In this paper we reviewed the main actions exerted by the sympathetic nervous system on motor function, with a focus on their possible involvement in the mechanisms underlying the onset and maintenance of chronic muscle pain in general, and WAD in particular. Sympathetic pathways are involved in a number of positive feedback loops that, under certain conditions, may destabilize homeostasis and lead to pathological states. On this basis, it is suggested that stress may facilitate the development of chronic pain states, irrespective of their non-traumatic (e.g., work-related) or traumatic (WAD) origin.
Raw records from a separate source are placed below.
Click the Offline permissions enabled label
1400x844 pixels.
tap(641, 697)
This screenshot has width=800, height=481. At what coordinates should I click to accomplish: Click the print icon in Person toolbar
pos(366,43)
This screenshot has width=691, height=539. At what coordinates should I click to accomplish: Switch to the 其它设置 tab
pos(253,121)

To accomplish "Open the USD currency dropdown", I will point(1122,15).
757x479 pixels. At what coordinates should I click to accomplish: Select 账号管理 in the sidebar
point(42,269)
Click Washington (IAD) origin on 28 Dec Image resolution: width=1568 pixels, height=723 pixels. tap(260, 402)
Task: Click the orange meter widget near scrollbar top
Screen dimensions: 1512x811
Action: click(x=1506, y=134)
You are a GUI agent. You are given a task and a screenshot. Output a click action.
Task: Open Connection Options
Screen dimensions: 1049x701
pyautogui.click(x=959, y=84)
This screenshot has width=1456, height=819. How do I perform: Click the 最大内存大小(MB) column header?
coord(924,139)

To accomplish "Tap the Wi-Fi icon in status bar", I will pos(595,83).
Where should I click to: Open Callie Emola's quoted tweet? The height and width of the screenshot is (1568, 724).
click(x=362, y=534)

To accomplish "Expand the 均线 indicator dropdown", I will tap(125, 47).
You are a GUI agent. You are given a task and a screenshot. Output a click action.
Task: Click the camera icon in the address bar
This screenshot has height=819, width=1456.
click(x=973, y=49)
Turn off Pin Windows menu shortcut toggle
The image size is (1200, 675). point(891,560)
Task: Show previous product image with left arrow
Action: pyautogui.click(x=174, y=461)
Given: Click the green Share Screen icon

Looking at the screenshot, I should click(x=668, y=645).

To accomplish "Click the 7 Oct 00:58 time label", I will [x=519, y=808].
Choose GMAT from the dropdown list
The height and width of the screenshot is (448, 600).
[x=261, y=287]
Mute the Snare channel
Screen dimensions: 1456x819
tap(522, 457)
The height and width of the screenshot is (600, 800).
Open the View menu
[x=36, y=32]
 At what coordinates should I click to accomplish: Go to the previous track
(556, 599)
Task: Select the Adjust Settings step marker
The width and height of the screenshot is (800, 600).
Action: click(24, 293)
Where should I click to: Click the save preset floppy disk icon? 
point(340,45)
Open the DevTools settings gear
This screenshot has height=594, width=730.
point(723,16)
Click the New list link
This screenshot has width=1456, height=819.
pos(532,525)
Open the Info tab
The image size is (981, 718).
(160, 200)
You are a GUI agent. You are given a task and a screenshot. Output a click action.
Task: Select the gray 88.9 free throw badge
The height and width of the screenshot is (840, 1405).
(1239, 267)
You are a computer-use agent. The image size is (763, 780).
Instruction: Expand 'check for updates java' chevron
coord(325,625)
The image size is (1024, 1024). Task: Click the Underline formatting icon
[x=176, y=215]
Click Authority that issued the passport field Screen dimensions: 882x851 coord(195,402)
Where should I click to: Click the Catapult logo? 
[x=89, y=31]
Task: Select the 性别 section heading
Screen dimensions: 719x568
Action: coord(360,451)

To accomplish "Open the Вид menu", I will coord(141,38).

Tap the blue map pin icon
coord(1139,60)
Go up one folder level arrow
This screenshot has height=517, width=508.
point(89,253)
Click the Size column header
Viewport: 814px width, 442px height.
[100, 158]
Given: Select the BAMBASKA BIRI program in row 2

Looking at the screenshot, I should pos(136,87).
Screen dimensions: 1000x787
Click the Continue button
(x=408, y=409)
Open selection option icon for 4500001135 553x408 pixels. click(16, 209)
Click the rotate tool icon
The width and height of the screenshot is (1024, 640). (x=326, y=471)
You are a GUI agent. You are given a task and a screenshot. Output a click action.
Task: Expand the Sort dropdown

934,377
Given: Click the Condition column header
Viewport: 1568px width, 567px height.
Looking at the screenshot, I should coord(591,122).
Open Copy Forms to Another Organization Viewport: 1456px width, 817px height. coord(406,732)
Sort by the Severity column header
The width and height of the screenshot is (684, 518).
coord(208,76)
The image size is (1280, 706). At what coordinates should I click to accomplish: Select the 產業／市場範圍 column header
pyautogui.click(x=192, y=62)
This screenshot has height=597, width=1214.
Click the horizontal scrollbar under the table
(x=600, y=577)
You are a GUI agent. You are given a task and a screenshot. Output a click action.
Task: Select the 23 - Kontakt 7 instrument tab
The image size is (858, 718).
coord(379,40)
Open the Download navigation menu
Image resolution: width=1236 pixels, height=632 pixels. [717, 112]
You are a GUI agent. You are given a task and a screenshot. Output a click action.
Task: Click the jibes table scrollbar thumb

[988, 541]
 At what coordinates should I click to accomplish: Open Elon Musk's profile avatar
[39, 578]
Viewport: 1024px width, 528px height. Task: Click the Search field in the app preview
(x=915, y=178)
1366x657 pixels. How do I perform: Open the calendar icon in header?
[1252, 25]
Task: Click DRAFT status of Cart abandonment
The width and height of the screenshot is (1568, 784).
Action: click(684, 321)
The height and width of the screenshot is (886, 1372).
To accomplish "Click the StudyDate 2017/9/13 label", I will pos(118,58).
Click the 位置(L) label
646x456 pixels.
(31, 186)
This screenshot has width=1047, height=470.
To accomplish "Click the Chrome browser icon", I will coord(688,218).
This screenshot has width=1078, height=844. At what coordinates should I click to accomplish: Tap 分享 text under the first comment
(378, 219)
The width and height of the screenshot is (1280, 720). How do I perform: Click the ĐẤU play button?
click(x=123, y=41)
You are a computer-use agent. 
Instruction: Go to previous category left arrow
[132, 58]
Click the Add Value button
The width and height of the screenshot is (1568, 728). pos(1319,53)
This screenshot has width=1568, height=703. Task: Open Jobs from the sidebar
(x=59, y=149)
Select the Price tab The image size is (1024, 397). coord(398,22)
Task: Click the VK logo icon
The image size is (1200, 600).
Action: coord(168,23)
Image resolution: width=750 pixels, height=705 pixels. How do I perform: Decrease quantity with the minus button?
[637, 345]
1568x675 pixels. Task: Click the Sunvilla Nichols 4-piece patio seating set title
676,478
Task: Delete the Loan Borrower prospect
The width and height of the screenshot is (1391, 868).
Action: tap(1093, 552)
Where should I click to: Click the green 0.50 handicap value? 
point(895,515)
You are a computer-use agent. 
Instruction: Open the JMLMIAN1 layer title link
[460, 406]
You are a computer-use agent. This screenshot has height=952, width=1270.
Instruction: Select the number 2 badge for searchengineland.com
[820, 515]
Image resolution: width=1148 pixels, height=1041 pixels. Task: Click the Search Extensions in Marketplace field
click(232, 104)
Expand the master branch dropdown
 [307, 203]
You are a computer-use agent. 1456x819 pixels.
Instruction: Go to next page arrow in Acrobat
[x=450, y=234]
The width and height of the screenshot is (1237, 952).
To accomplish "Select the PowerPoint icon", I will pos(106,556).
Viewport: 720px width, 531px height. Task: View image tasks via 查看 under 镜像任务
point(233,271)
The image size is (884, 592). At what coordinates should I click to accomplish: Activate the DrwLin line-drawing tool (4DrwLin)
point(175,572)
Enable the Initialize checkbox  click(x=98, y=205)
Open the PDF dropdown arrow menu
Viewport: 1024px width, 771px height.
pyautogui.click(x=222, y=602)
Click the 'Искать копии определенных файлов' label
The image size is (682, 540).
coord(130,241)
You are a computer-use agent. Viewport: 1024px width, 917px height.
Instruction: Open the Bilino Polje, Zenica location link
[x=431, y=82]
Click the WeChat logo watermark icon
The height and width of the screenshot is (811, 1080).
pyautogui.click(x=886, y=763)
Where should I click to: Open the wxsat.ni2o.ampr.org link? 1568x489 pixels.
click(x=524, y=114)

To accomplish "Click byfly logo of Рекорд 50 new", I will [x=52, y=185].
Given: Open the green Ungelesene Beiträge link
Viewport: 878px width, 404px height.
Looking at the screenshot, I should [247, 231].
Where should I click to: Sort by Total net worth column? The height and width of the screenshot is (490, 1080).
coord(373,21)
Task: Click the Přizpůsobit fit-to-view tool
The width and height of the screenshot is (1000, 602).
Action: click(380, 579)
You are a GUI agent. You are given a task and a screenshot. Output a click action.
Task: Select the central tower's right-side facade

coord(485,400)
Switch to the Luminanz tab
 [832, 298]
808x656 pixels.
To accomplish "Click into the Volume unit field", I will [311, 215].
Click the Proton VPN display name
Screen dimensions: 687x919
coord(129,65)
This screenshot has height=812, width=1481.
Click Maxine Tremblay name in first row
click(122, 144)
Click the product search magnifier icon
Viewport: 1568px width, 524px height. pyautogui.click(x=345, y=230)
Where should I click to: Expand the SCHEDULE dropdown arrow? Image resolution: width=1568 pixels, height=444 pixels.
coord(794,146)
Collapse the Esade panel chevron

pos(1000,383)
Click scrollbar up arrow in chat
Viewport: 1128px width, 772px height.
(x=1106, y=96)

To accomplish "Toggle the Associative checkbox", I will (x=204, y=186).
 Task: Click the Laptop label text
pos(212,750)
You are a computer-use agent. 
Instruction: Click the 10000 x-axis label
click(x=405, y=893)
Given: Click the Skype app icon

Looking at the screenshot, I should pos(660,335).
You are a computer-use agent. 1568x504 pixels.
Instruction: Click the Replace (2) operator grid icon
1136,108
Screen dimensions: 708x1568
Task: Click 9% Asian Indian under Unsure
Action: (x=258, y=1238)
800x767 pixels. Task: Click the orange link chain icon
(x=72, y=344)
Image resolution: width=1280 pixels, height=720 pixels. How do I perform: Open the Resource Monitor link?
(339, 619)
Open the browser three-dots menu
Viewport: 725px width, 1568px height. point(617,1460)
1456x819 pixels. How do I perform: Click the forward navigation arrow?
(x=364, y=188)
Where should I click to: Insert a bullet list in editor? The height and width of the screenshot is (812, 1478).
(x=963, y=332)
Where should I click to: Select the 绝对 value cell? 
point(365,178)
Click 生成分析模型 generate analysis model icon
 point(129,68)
Many of the experimental data reported above have been collected under conditions of “acute” activation of sympathetic pathways in animal models and healthy humans, and are therefore not directly applicable to chronic pain and/or chronic stress conditions. In fact, the former produces plastic changes in the relevant tissues and sensitisation of peripheral and central nociceptive pathways while the latter also involves activation of the hypothalamic-pituitary-adrenal axis affecting virtually all body functions. Thus, even though the results obtained in “acute” experiments should be interpreted with caution, they suggest the existence of the positive feedback loops outlined in Fig. 6 (the first three from the left), which may be triggered by acute sympathetic activation in an initially healthy tissue. Activation of a positive feedback loop may induce a healthy condition to degenerate into a pathological one by activating a cascade of events, possibly including other vicious circles, so that the final chronic pain condition may be maintained even if the original triggering event has faded away. It is tempting to speculate that the mechanisms and vicious circles involved in this chronicization process could be triggered by different stimuli/conditions (e.g., stress, muscle fatigue, injury/inflammation, etc.) and thereby underlie the pathophysiological process of many chronic pain syndromes of different aetiology. Each vicious circle in principle leads to an alteration of the physiological states that, if maintained “long enough”, may produce plastic, i.e., permanent, changes in the system. The identification of these mechanisms and the characterization of their time course would be of great relevance for advances in prevention, treatment and successful rehabilitation.